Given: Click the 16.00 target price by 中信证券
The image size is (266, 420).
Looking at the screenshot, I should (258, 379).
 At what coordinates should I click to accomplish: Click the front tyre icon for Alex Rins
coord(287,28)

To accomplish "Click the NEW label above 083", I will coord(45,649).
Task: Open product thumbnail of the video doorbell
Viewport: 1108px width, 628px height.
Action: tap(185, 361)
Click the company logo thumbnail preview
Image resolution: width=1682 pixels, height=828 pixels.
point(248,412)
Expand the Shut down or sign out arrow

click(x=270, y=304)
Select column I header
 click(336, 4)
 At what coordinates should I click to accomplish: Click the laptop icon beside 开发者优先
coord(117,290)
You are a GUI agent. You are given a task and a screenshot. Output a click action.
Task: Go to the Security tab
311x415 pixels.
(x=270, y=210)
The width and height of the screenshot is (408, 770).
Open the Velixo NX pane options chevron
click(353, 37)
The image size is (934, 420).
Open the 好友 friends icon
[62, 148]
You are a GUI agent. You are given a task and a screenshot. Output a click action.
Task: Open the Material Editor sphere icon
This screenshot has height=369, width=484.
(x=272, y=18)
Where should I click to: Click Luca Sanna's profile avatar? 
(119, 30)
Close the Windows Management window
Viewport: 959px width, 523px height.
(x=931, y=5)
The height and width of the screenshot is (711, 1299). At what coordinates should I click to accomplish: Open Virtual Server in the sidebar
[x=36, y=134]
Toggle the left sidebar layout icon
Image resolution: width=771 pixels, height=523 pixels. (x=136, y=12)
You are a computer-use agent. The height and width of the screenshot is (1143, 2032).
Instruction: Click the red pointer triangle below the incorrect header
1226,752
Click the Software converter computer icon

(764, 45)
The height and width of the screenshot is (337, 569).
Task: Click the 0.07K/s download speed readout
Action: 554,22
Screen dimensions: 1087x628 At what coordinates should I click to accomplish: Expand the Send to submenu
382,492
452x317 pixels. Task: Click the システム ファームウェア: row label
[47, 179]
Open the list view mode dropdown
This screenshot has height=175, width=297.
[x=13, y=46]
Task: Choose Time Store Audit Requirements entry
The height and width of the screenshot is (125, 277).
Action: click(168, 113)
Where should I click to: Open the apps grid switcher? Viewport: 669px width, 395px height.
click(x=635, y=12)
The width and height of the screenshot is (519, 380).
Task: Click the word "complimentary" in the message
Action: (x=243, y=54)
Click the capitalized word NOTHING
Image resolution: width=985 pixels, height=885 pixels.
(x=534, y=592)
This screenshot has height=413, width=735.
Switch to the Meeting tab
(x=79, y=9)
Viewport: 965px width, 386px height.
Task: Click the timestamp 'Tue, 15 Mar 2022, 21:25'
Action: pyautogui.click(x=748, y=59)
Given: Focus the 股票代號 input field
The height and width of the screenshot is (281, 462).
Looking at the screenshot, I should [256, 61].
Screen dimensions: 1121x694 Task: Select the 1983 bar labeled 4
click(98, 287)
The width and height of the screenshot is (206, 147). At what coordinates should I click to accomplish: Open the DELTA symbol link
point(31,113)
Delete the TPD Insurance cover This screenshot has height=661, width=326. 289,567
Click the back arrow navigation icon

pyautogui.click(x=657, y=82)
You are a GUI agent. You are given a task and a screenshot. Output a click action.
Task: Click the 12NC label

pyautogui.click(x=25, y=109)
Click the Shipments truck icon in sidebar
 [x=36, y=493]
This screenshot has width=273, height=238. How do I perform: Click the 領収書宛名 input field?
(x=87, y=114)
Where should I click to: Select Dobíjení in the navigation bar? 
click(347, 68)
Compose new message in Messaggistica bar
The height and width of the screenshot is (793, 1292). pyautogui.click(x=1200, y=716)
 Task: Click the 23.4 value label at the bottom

= = = =

§ Exercise goal
Copy out the records verbatim, from the first line through the line that holds "click(353, 37)", both included.

§ Solution to this exercise
Given: Click the 16.00 target price by 中信证券
The image size is (266, 420).
Looking at the screenshot, I should (258, 379).
 At what coordinates should I click to accomplish: Click the front tyre icon for Alex Rins
coord(287,28)

To accomplish "Click the NEW label above 083", I will coord(45,649).
Task: Open product thumbnail of the video doorbell
Viewport: 1108px width, 628px height.
Action: tap(185, 361)
Click the company logo thumbnail preview
Image resolution: width=1682 pixels, height=828 pixels.
point(248,412)
Expand the Shut down or sign out arrow

click(x=270, y=304)
Select column I header
 click(336, 4)
 At what coordinates should I click to accomplish: Click the laptop icon beside 开发者优先
coord(117,290)
You are a GUI agent. You are given a task and a screenshot. Output a click action.
Task: Go to the Security tab
311x415 pixels.
(x=270, y=210)
The width and height of the screenshot is (408, 770).
Open the Velixo NX pane options chevron
click(353, 37)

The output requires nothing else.